What I also need is the number of inversions of each permutation. What is the fastest (in terms of time complexity) algorithm that does this?

I was hoping that there's a way to generate those permutations that produces the number of inversions as a side-effect without adding to the complexity.

The algorithm should generate lists, not arrays, but I'll accept array based ones if it makes a big enough difference in terms of speed.

Plus points (...there are no points...) if it's functional and is implemented in a pure language.

Answer 1

Here is an algorithm that does the task, is amortized O(1) per permutation, and generates an array of tuples of linked lists that share as much memory as they reasonably can.

I'll implement all except the linked list bit in untested Python. Though Python would be a bad language for a real implementation.

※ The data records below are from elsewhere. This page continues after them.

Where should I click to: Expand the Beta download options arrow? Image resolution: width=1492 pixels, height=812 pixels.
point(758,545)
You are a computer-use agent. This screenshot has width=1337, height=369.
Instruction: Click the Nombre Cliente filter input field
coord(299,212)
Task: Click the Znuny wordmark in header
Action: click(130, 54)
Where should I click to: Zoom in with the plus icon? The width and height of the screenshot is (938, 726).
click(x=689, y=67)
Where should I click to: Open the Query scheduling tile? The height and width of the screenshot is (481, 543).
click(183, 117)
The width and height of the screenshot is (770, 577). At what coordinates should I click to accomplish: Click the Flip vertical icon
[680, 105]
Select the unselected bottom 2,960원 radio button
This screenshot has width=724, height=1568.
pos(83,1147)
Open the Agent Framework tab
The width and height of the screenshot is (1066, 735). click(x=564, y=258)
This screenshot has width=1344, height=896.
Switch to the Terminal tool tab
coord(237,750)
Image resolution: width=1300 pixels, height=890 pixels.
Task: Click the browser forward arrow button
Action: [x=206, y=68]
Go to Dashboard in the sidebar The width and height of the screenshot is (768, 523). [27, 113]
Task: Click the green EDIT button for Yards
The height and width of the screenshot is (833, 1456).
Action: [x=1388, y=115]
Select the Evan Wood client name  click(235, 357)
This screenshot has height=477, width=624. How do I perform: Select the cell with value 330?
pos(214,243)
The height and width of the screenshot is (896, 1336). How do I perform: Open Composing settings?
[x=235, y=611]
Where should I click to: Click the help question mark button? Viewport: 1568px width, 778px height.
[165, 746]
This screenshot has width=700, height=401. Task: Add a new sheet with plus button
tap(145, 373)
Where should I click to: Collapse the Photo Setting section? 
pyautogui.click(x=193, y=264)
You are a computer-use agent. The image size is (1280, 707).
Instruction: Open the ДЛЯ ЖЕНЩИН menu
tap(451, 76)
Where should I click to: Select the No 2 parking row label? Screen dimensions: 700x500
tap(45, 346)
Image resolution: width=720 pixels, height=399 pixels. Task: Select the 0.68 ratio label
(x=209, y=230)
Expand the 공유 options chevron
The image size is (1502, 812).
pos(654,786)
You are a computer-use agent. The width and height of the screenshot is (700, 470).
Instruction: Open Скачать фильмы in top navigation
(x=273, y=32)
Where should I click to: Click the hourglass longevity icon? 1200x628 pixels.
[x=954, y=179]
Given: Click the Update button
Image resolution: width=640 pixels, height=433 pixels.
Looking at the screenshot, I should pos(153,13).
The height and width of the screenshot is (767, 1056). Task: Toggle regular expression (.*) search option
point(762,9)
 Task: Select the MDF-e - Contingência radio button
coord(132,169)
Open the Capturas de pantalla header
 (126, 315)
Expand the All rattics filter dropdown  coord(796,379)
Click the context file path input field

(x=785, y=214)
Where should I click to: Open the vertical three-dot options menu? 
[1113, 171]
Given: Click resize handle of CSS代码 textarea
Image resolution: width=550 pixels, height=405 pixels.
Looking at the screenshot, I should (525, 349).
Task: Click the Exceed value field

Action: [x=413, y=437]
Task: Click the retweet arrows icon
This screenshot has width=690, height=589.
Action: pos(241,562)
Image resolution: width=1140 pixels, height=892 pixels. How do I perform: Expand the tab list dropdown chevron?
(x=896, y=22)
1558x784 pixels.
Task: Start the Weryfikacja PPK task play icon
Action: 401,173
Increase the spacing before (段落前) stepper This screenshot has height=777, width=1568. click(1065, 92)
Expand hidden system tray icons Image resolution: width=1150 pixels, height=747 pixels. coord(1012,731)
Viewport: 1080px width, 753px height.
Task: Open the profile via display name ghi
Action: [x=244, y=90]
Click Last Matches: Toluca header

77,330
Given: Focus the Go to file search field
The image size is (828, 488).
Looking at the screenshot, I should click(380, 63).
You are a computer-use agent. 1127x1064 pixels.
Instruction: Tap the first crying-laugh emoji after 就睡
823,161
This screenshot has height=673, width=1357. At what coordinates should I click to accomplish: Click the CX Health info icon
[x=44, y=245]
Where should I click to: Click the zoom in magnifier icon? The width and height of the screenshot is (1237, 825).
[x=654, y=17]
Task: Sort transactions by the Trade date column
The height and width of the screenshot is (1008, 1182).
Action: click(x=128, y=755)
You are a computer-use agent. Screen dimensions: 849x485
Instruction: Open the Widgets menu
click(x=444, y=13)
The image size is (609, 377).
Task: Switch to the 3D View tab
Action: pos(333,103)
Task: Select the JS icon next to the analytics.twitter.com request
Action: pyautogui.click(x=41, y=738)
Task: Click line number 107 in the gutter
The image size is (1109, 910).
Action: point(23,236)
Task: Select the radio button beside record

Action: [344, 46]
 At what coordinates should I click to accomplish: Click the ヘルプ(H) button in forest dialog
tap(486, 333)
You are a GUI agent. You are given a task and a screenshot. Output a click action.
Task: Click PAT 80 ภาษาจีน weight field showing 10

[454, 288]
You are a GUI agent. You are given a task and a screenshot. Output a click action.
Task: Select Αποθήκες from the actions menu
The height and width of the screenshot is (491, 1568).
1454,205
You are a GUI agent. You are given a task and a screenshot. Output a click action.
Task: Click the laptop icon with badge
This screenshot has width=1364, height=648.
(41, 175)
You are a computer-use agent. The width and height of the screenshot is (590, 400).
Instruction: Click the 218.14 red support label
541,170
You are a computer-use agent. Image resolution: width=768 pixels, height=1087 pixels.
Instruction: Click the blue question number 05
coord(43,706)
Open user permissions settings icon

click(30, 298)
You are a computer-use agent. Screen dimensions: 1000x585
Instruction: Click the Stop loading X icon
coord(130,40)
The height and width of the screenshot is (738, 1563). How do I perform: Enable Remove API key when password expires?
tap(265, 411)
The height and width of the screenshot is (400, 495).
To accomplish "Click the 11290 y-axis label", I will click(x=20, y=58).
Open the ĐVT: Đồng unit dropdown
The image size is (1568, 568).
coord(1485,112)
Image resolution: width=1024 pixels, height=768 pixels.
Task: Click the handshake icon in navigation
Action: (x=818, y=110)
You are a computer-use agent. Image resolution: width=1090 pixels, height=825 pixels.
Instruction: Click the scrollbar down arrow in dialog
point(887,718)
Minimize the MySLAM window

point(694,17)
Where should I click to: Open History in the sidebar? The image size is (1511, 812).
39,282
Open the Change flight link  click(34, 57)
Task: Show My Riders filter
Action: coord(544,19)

def permutations (sorted_list):
    answer = []
    def add_permutations(reversed_sublist, tail_node, inversions):
        if (0 == len(sorted_sublist)):
            answer.append((tail_node, inversions))
        else:
            for idx, val in enumerate(reversed_sublist):
                add_permutations(
                    filter(lambda x: x != val),
                    ListNode(val, tail_node,
                    inversions + idx
                )

    add_permutations(reversed(sorted_list), EmptyListNode(), 0)
    return answer

You might wonder at my claim of amortized O(1) work with all of this copying. That's because if m elements are left we do O(m) work then amortize it over m! elements. So the amortized cost of the higher level nodes is a converging cost per bottom call, of which we need one per permutation.

Answer 2

There is Steinhaus–Johnson–Trotter algorithm that allows to keep inversion count easily during permutation generation. Excerpt from Wiki:

Thus, from the single permutation on one element,
1
one may place the number 2 in each possible position in descending
order to form a list of two permutations on two elements,
1 2
2 1
Then, one may place the number 3 in each of three different positions
for these three permutations, in descending order for the first 
permutation 1 2, and then in ascending order for the permutation 2 1:
1 2 3
1 3 2
3 1 2
3 2 1
2 3 1
2 1 3

At every step of recursion we insert the biggest number in the list of smaller numbers. It is obvious that this insertion adds M new inversions, where M is insertion position (counting from the right). For example, if we have 3 1 2 list (2 inversions), and will insert 4

3 1 2 4  //position 0, 2 + 0 = 2 inversions
3 1 4 2  //position 1, 2 + 1 = 3 inversions
3 4 1 2  //position 2, 2 + 2 = 4 inversions
4 3 1 2  //position 3, 2 + 3 = 5 inversions

pseudocode:

function Generate(List, Count)
   N = List.Length
   if N = N_Max then
      Output(List, 'InvCount = ': Count)
   else
      for Position = 0 to N do
         Generate(List.Insert(N, N - Position), Count + Position)

P.S. Recursive method is not mandatory here, but I suspect that it is natural for functional guys

P.P.S If you are worried about inserting into lists, consider Even's speedup section that uses only exchange of neighbour elements, and every exchange increments or decrements inversion count by 1.